Hi all,

in a piece of code like this:

void Logger::logMsg( int msgLevel,const char* msg)
{
	char input[strlen(msg)];
        ...
}

is the input array dynamically allocated?
In this case, do I have to use the delete [] in order not to have a memory leak?

thank you!

You might need to use a dynamic allocation which would then require delete[]. I don't think the compiler will let you do that the way you have because I don't think strlen(msg) is technically considered a constant.

It looks like you want to copy the message before sending it to the log. Depending on what you intend to do, you might want to avoid that step entirely. Simply send msg directly to the log rather than copying it to a new message then sending it to the log, it's a constant anyway so you're not going to hurt it.

is the input array dynamically allocated?
In this case, do I have to use the delete [] in order not to have a memory leak?

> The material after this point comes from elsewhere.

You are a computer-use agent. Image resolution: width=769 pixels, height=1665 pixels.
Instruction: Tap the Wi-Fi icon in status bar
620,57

Not really. And strictly speaking, that is not a valid declaration in C++, you should get a compiler error as the array size must be a constant (a literal value or a const variable - argh, I don't like that description.) It must be a value known at compile time, and not changeable.

However, the new C standard does allow such array construction, and some C++ compilers are beginning to support that. If it works in your compiler, you shouldn't need a delete as it's a variable local to the function and will be removed from the stack when the function returns.

Thx for the reply,

my compile (g++ 4.1.3) seems to be fine with it.
I'll use a big constant to avoid the problem, but I'm still really curious
about how the memory is allocated in this particular case.

My opinion is that it is statically allocated on the stack but I'm not sure at all....

g++ is one compiler that is jumping the gun on the variable size array declarator.

"static" and "stack" are two words that generally don't go together. static variables are not located on the stack (nor on the heap, as I'd always thought. Narue, I believe, put out a very good discussion on this a while back.)